## WORK TO BE COMPLETED
Set out exactly, line by line, the stretch of data below that begins at the line containing "Task: Collapse view with Moins de détails" and ends at the line containing "Open Network & Internet WiFi settings", with both ends kept.
----
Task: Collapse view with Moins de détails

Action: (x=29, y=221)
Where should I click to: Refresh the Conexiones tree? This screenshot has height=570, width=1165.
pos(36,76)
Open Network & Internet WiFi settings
----
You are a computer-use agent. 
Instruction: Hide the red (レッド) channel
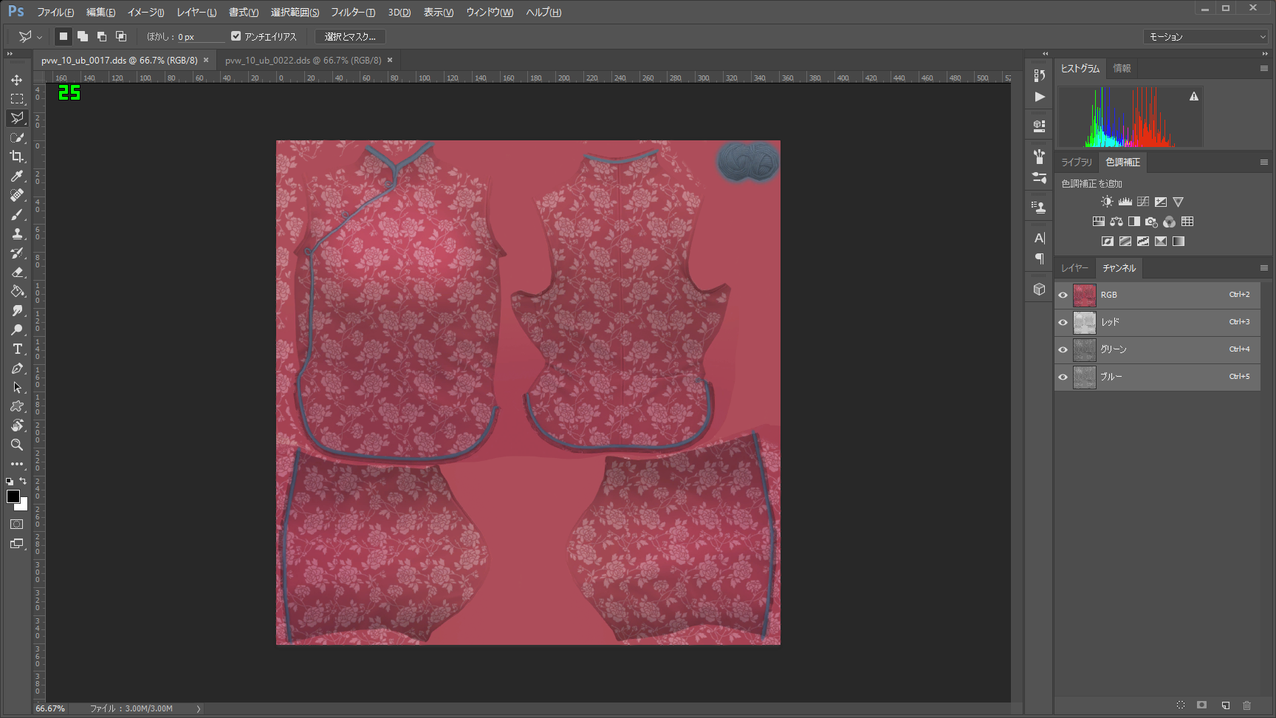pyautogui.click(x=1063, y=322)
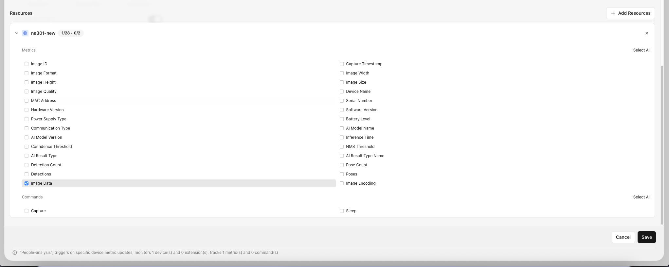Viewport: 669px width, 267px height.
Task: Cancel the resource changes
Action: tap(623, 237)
----
## COMPLETED EXERCISE
Task: Collapse view with Moins de détails

Action: (x=29, y=221)
Where should I click to: Refresh the Conexiones tree? This screenshot has height=570, width=1165.
pos(36,76)
Open Network & Internet WiFi settings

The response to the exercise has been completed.